— Start SUPPLIED DATA —

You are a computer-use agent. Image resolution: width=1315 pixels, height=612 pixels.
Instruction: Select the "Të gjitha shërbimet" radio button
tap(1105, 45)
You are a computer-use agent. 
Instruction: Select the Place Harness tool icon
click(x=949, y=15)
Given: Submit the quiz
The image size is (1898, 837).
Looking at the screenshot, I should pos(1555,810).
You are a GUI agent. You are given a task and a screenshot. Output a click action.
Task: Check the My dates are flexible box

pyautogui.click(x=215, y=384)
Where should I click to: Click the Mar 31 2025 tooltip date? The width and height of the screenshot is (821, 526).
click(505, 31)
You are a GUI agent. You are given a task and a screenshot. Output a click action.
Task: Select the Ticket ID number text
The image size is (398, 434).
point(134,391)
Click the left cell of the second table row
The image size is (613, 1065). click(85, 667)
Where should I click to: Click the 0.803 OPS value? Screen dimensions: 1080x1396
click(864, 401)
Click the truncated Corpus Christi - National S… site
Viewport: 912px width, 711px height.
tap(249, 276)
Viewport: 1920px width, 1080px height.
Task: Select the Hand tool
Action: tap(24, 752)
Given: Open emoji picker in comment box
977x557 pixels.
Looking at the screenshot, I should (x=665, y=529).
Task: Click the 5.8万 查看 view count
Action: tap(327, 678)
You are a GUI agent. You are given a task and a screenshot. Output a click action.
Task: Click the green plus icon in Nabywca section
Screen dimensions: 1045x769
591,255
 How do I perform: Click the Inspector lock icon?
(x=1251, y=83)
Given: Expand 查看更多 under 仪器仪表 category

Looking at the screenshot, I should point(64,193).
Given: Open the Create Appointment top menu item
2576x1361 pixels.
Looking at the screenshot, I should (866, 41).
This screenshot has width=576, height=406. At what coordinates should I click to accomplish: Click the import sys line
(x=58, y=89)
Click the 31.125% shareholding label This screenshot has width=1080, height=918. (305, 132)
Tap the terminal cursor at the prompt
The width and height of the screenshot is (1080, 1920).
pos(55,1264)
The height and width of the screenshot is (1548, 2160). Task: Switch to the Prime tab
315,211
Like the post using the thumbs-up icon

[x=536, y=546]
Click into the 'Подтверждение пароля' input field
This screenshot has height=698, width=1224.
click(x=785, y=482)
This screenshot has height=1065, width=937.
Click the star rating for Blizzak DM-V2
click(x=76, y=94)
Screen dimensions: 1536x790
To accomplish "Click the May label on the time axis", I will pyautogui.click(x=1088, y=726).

— End SUPPLIED DATA —

Please go through the records above and copy out every line that contains the string "computer".

You are a computer-use agent. Image resolution: width=1315 pixels, height=612 pixels.
You are a computer-use agent. 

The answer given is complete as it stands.